Prdm6 Is Essential for Cardiovascular Development In Vivo
Figure 3
Regular differentiation, recruitment and proliferation of Prdm6-deficient smooth muscle cells.
(A) ES cell lines were differentiated in vitro into SMA-positive (stained in red) smooth muscle-lineage cells (nuclei are stained in blue by DAPI). The numbers and frequencies of smooth muscle-lineage cells obtained from wild type control and two independent Prdm6-deficient (del/del) ES cell lines (#1 and #2) are given in the table. (B) Smooth muscle cells are normally recruited to aortic vessels of Prdm6del/del embryos. E12.5 embryos, either Prdm6wt/wt or Prdm6del/del, were immunohistochemically stained against SMA. Scale bars represent 10 µm. (C) Normal proliferation of SMCs in the yolk sac vasculature of Prdm6del/del embryos.
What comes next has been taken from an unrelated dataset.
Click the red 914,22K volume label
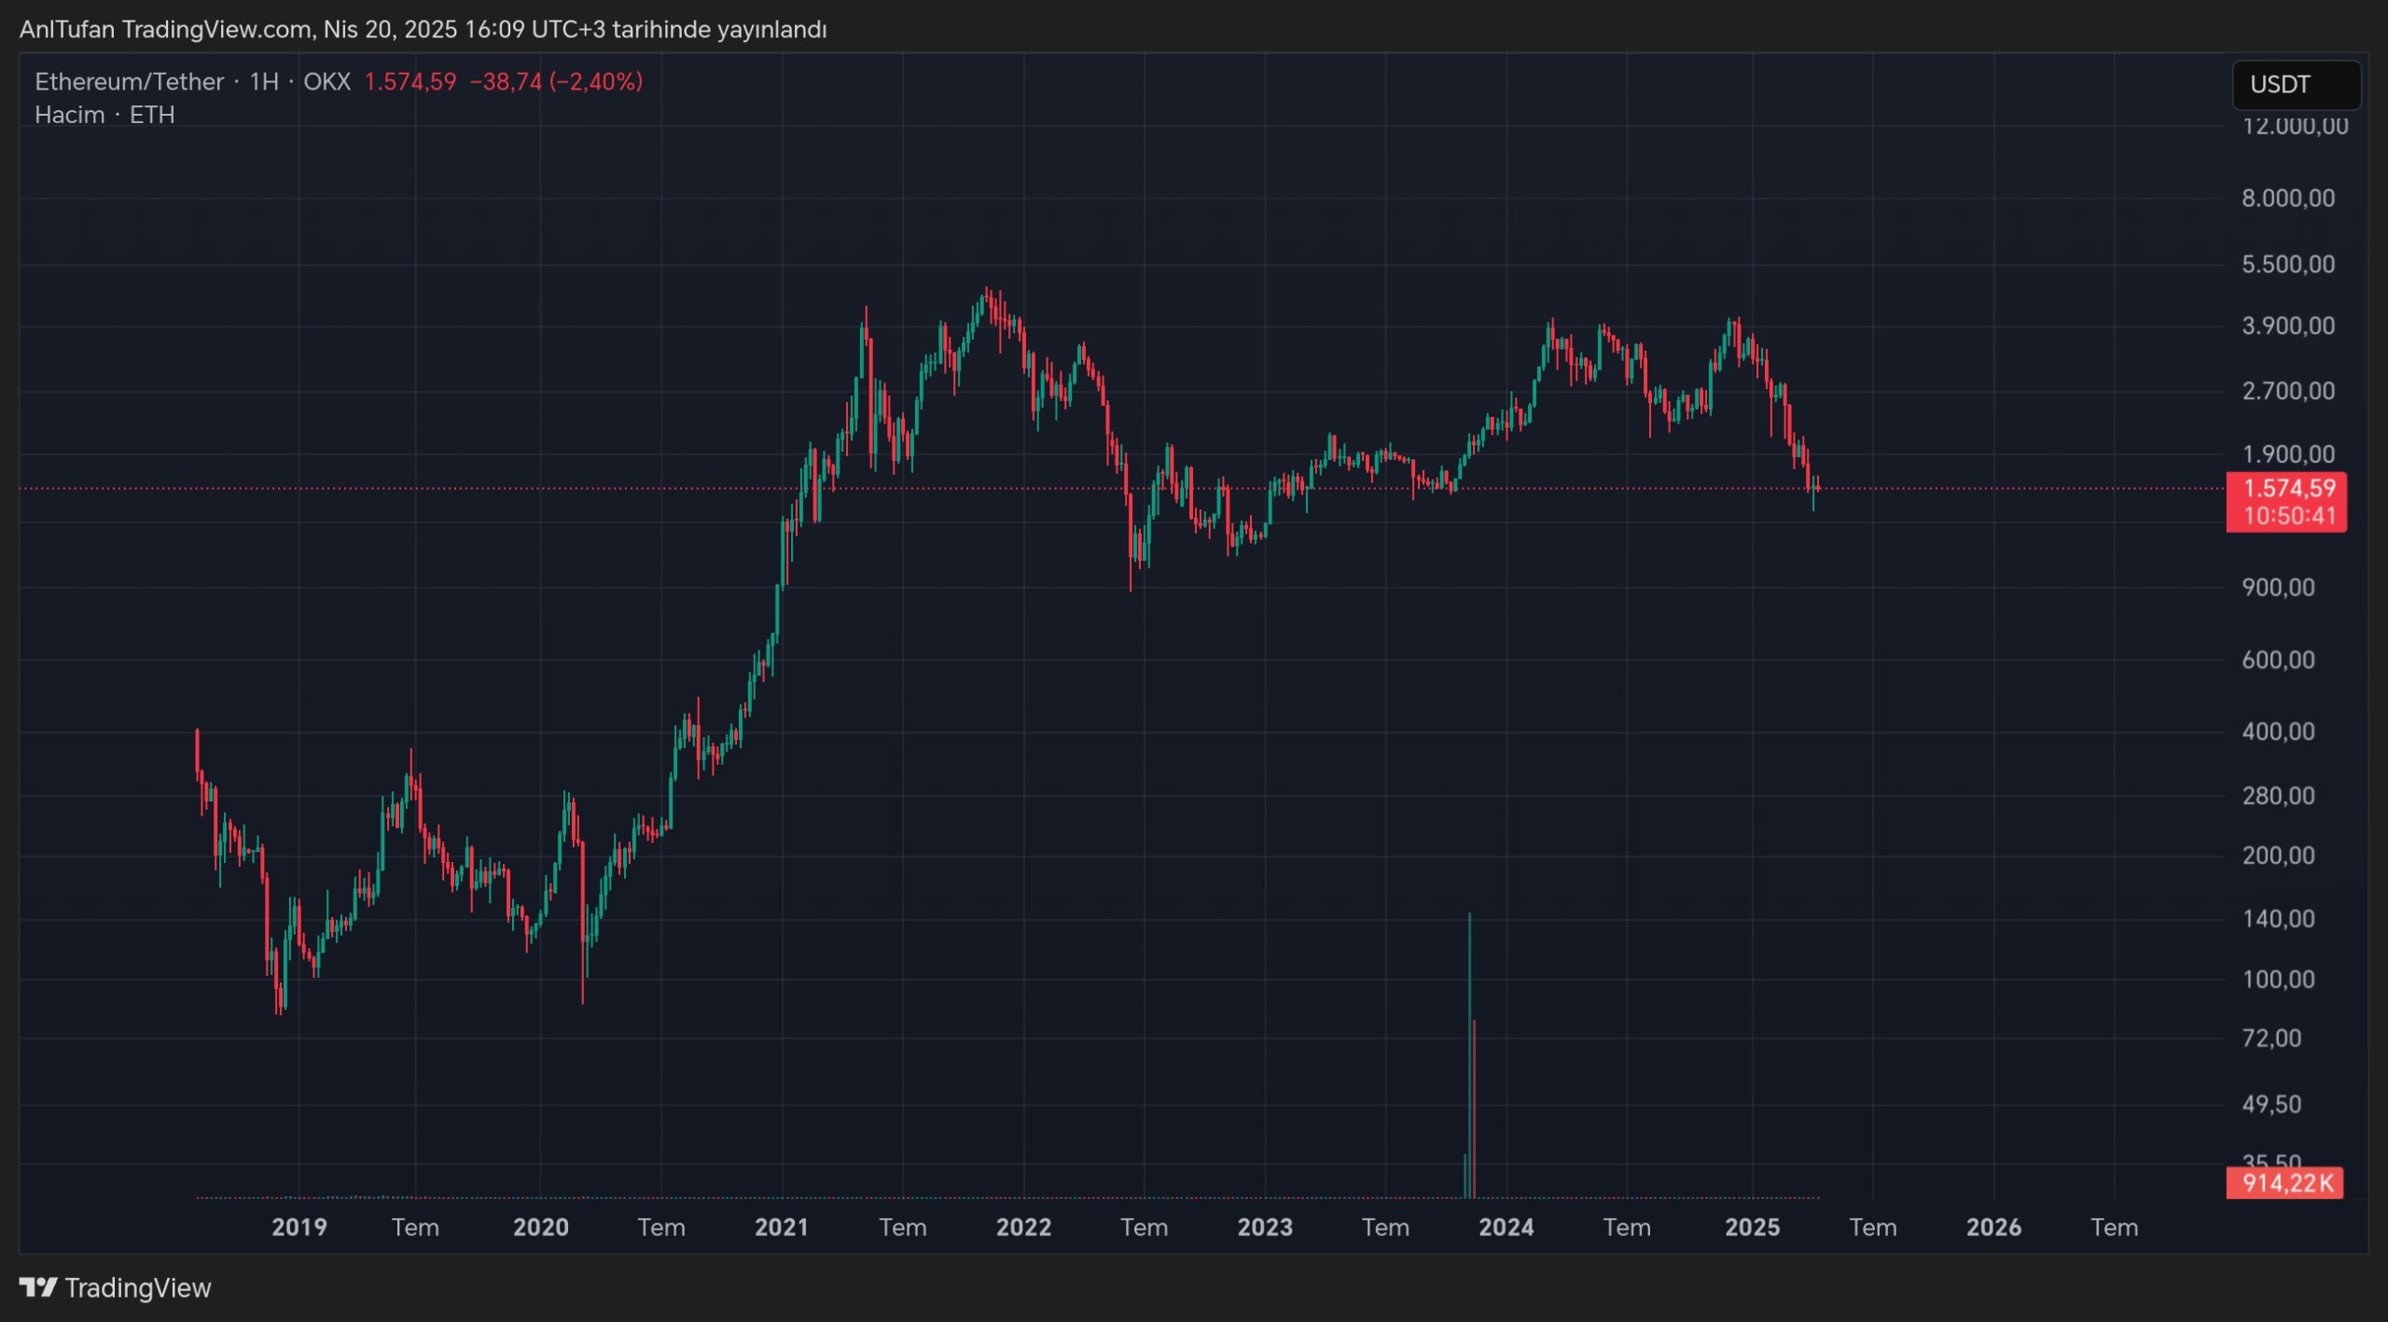 pos(2285,1183)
Pregnant Prdm6wt/del mice from matings with Prdm6wt/del male mice were injected with BrdU at E11.5 and euthanized, and embryos with the wild type control genotype (wt/wt or wt/del) or Prdm6-deficient genotype (del/del) were sectioned and co-stained using antibodies to SMA (green fluorescence within the cytoplasm), BrdU (red fluorescent nuclei) and DAPI (blue, nuclear). Left: overlays of SMA and BrdU. Right: corresponding overlays of SMA and DAPI. Arrows indicate BrdU-positive SMCs. Representative yolk sac vessels are depicted. SMCs of the aortic arch arteries exhibited equivalent staining (not shown). Scale bars represent 20 µm. (D) Quantitative analysis of immunocytochemical staining, as shown in (C). Total SMCs (SMA + DAPI double-positive cells) and proliferating BrdU-positive SMCs (SMA + BrdU double-positive cells) were counted. The ratio of the latter to the former was defined as the proliferative index (percentage of BrdU-positive SM cells) for yolk sac SMCs (ysSMCs) and aortic arch artery SMCs (aaaSMCs). Data were obtained by counting at least 150 SMCs per vessel type from three embryos per genotype and are depicted as the mean +/- SD.